Nairobi’s construction sector is approaching a danger point, according to professional bodies in the building and engineering industry, which say that about 85% of buildings in the city are unsafe for occupation due to weak oversight and poor compliance with construction standards.
- •According to the Institution of Engineers of Kenya (IEK), The Architects Alliance (TAA), and the Kenya Institute of Planners (KIP), systemic failures in how buildings are approved, supervised and constructed led to the recent collapse of a multi-storey building in South C.
- •The professionals’ bodies describe the incident as the result of breakdowns across the regulatory chain rather than an isolated structural fault.
- •According to the Architectural Association of Kenya (AAK), many buildings in Nairobi will eventually collapse if a mild earthquake occurred today.

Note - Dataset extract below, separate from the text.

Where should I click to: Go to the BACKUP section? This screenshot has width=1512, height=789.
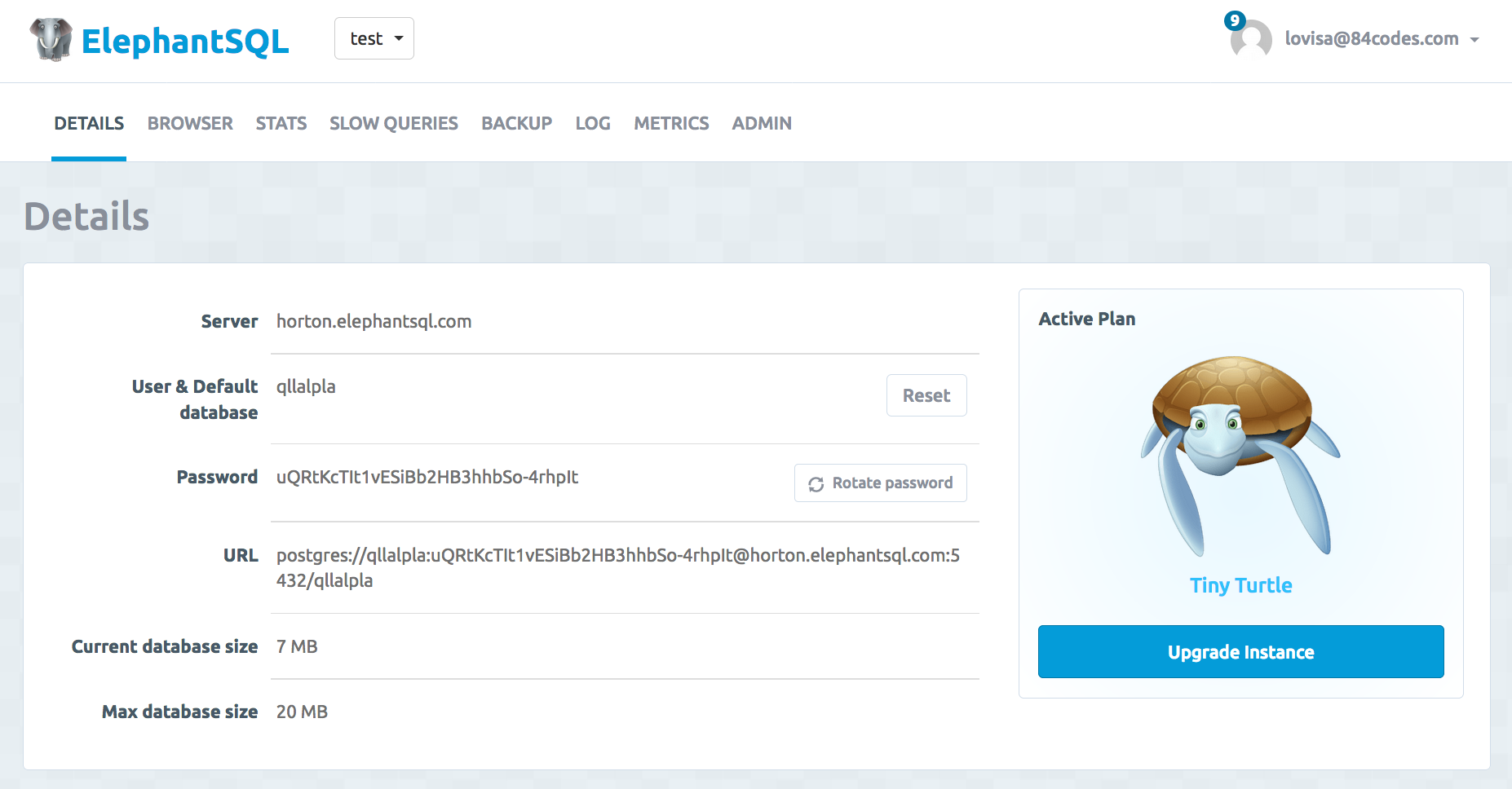click(516, 123)
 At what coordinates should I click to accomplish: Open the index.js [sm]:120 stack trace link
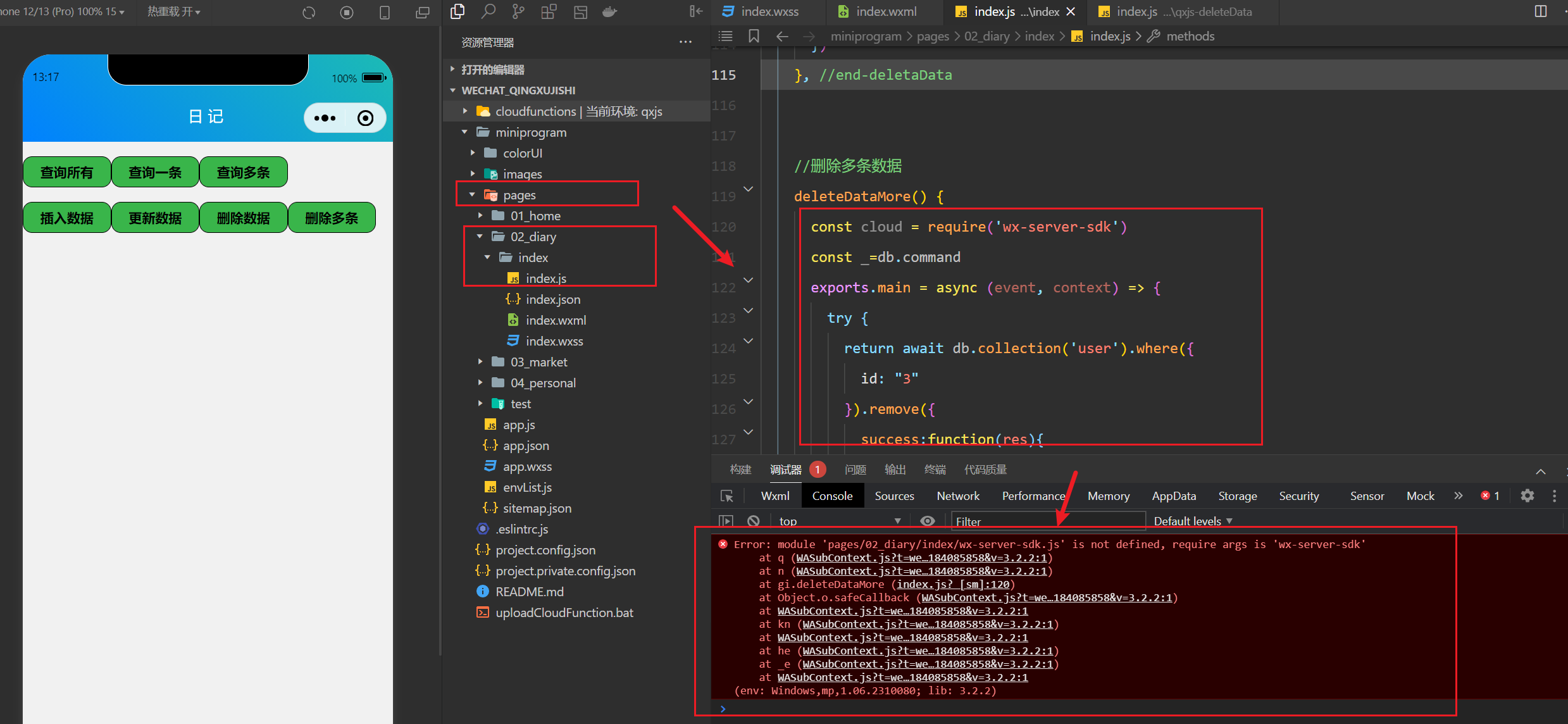tap(952, 584)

“We are living by the grace of God. If a tremor even at very low register scale was to happen in Kenya today, a lot of buildings would come down,” said AAK President George Ndege.
The architects and engineers are also concerned over the practice of developers doubling as contractors, saying it undermines the separation of roles needed for independent supervision. The industry bodies also cited the use of substandard building materials as a recurring factor in building failures, pointing to weak enforcement at construction sites and in supply chains.

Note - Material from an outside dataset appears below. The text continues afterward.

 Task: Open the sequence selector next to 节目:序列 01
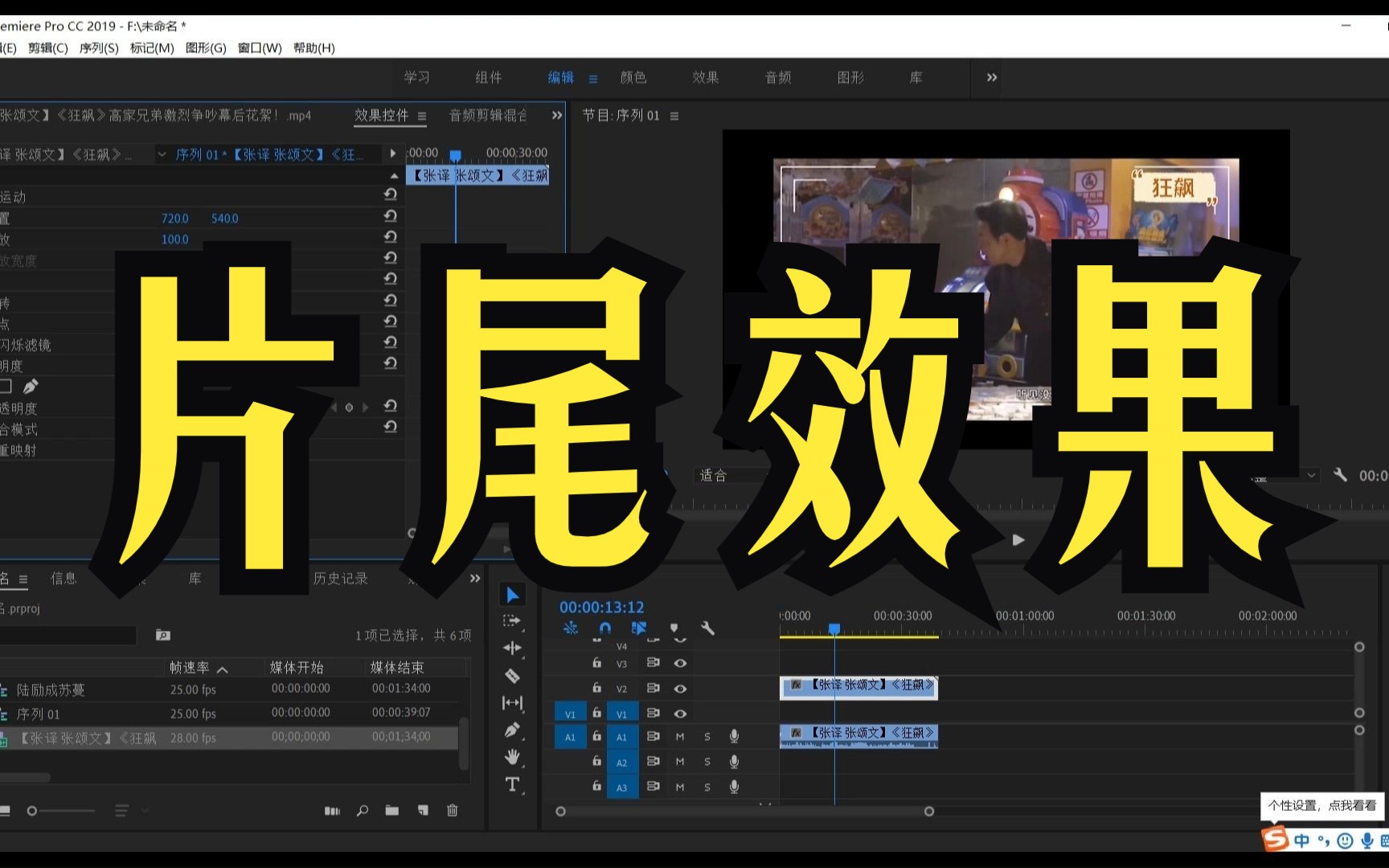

“The developer was the contractor and, therefore, maybe felt he didn't need the services of consultants during the construction stage. That is wrong,” said Sylvia Kassanga, President of The Architects Alliance (TAA).
The professional bodies added that when developers control both financing and construction, consultants are often excluded during execution thus weakening quality assurance and peer review. This risk is heightened when additional floors are added to buildings, a process that requires calculations beginning at the foundation level.
While designs may receive approval, there is often no independent professional verification during construction to confirm that approved plans are followed or that structural changes are properly assessed.
“We are recommending that as one of the processes to be a need inbuilt process for quality control and quality assurance all through from design approvals and all that. Can we tell that it was done this way but someone checked and confirmed that what has been done is correct,” said the president of the IEK, Shammah Kiteme.
County governments have come under scrutiny for enforcement capacity. Professional bodies say many counties lack sufficient qualified engineers and architects to carry out effective inspections, allowing deviations from approved plans to go undetected.
The South C collapse has renewed calls for tighter enforcement, clearer accountability and the incorporation of peer review into building approvals. Industry bodies say that without structural reforms, Nairobi’s construction risks will continue to grow alongside the city itself.